On May 3, US forces, using a guided multiple-launch rocket system (GMLRS), struck a militant command and control center housed in a building just 55 yd away from the al-Sadr Hospital, one of two main hospitals in Sadr City. The strike caused heavy damage to the hospital, destroying or damaging a dozen ambulances and wounding 28 civilians.

Over the next week, militiamen in Sadr City and the neighboring suburbs continued emplacing IEDs, firing rockets and attacking US forces constructing the barrier along al-Quds street. However, US forces from the 2nd Stryker Cavalry Regiment, the C/1-64 Armor Regiment, 3rd Infantry Division, the 4th Infantry Division, the 10th Mountain Division and the 25th Infantry Division, supported by UAVs firing Hellfire missiles, Bradley APCs, M1 tanks and US Special Forces, inflicted heavy casualties on the militiamen. The US forces claimed that between May 3 and May 9, they had killed at least 76 militiamen. The vast majority of militiamen killed were killed by infantrymen assigned to A and C Co 2/30th Infantry Regiment, units from the 10th Mountain Division staged at JSS Oubaidy and JSS Baladiat, respectively.
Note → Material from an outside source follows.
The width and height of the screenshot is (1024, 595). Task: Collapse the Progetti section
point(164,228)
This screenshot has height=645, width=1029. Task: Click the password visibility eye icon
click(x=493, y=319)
Iraqi Special Operations Forces (ISOF), supported by US Army Special Forces, and US Navy EOD, were also operating in Sadr City. On May 6, an ISOF unit captured seven "Special Groups" members allegedly responsible for supplying explosively formed penetrators (EFPs) into Baghdad, as well as firing rockets into the Green Zone. Between May 8 and May 9, US Special Forces killed 13 "Special Groups" members while providing security for US engineers of the 821st Engineer company of the West Virginia National Guard.

On May 11, a ceasefire went into effect and on May 12 a 14-point agreement was signed between the Iraqi government and representatives of Muqtada al-Sadr, granting Iraqi military forces permission by the Mahdi Army to enter the district to establish security checkpoints and to hunt for rogue militiamen. Under the agreement, the US military would not enter areas of Sadr City north of al-Quds street, but the Mahdi Army promised to stop rocket attacks on US military bases and the Green Zone.
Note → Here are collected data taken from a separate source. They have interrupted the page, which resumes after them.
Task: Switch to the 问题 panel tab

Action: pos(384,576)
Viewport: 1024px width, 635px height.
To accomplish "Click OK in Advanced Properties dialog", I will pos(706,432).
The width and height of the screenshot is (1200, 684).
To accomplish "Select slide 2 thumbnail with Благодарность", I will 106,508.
Just before dawn on May 20, six battalions of Iraqi soldiers entered the northern districts of Sadr City as part of Operation Salaam ("Peace" in Arabic). The Iraqi forces met no resistance as they took up positions formerly occupied by the Madhi Army, and were generally welcomed by Sadr City residents. Militiamen from the Mahdi Army handed Iraqi soldiers copies of the Quran as a gesture of goodwill. Iraqi forces secured the Imam Ali and Sadr hospitals as well as setting up a checkpoint and positioning tanks outside al-Sadr's political office. In a press conference, General Qassem Atta said Iraqi forces had safely detonated 100 bombs since the incursion began.
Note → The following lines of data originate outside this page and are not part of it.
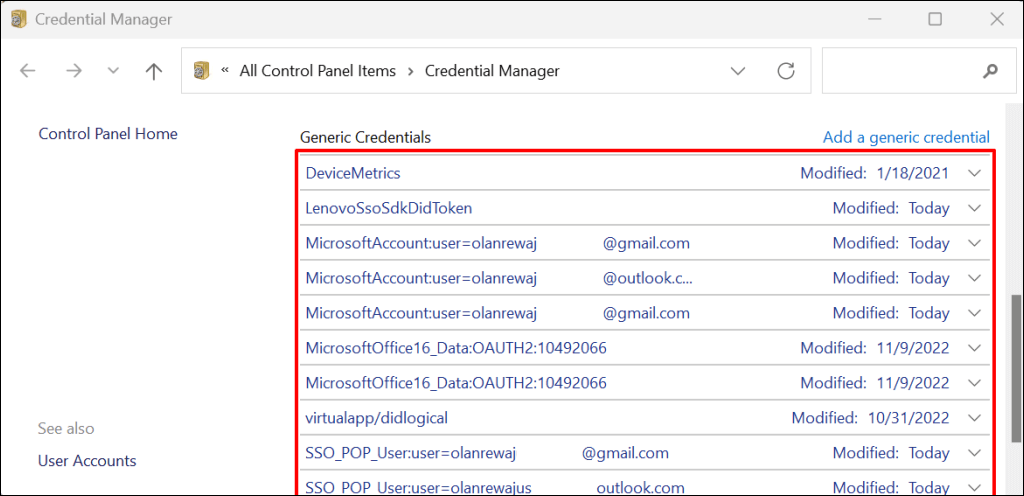Click the Forward navigation arrow
The height and width of the screenshot is (496, 1024).
pos(73,71)
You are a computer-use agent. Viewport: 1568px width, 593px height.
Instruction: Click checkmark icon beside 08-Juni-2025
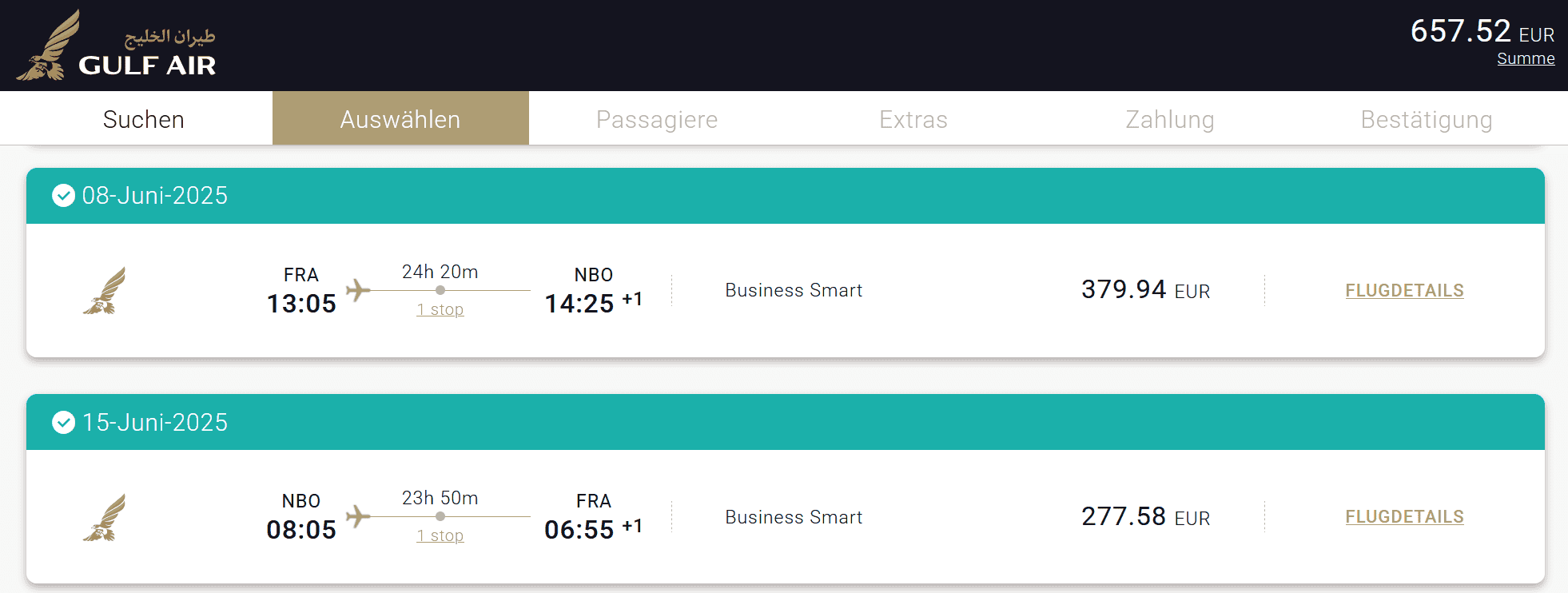(63, 196)
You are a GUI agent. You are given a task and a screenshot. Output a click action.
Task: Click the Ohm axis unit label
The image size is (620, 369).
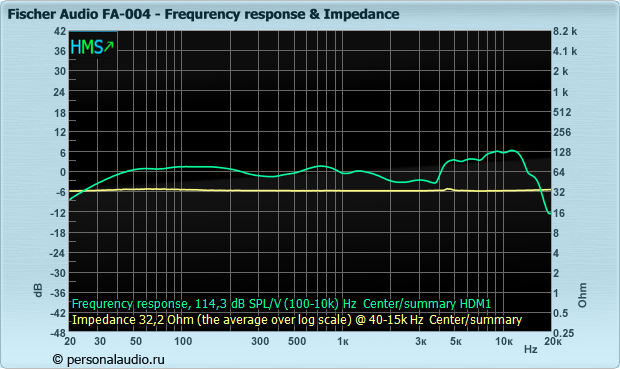click(582, 295)
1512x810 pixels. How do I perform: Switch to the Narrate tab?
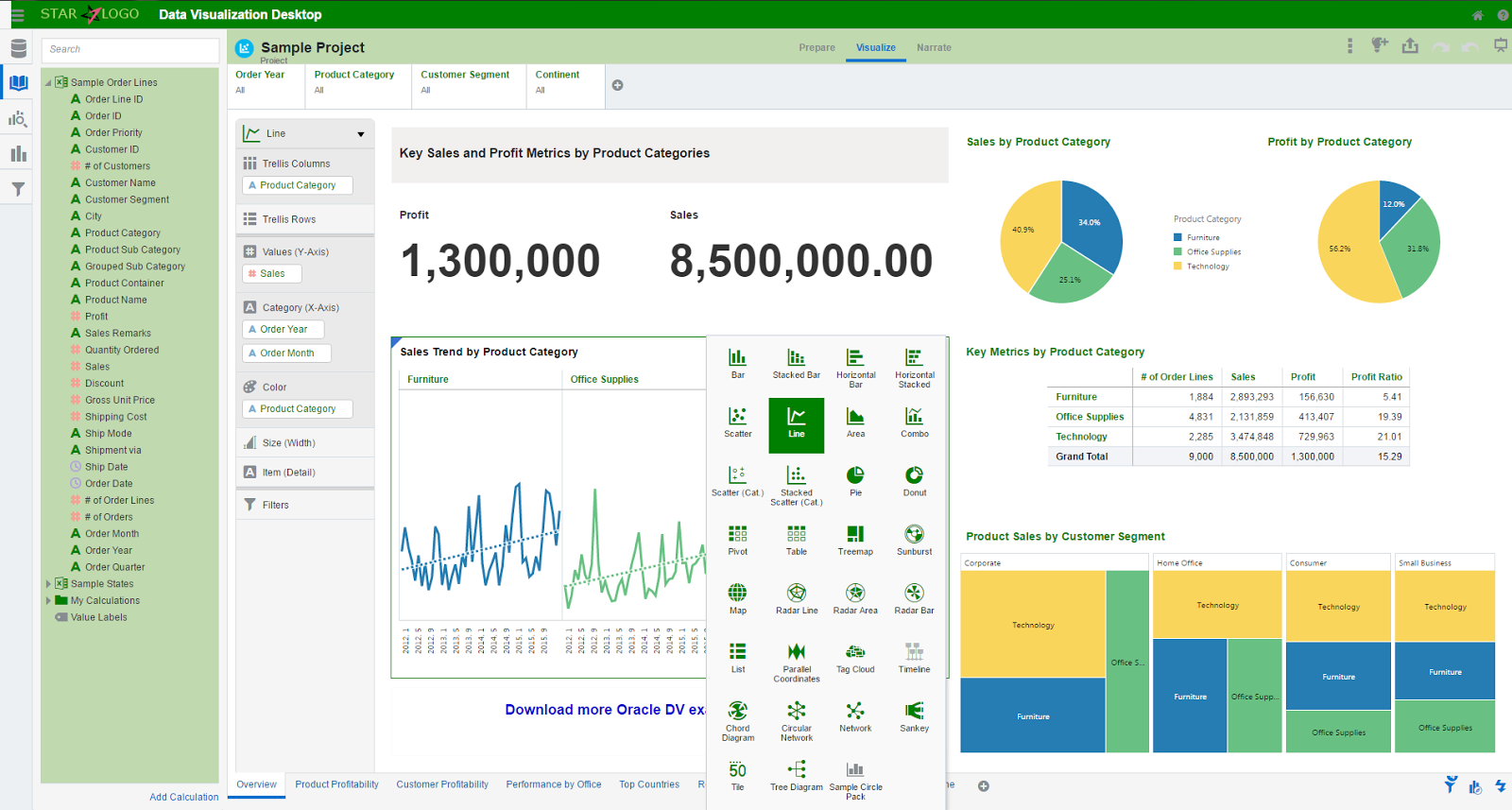click(933, 47)
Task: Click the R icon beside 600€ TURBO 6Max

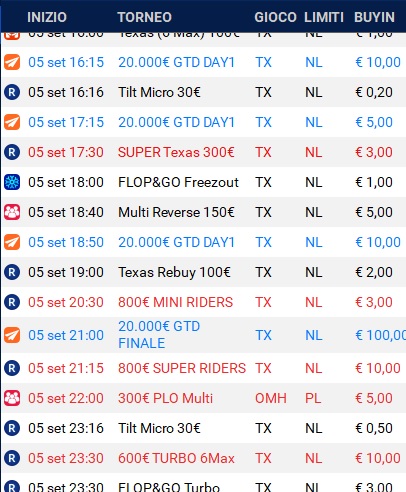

At least 941 people were killed during the siege of Sadr City. Among the dead were 22 US and 17 Iraqi soldiers as well as 331 militants and 591 civilians. 100 US soldiers and more than 1,700 civilians were wounded. 549 of the civilians were killed in Sadr City while another 42 were killed in different parts of Baghdad by mortars, fired from Sadr City, which missed the Green Zone.

==Aftermath==
By May 21, 2008, Iraqi Army units had secured or captured all of Sadr City, receiving little resistance as the 10,000-man force supported by tanks rolled past barricades and into the center of the city. However, Mahdi Army fighters remained in Sadr City, blended in with the civilian population, along with their weapons.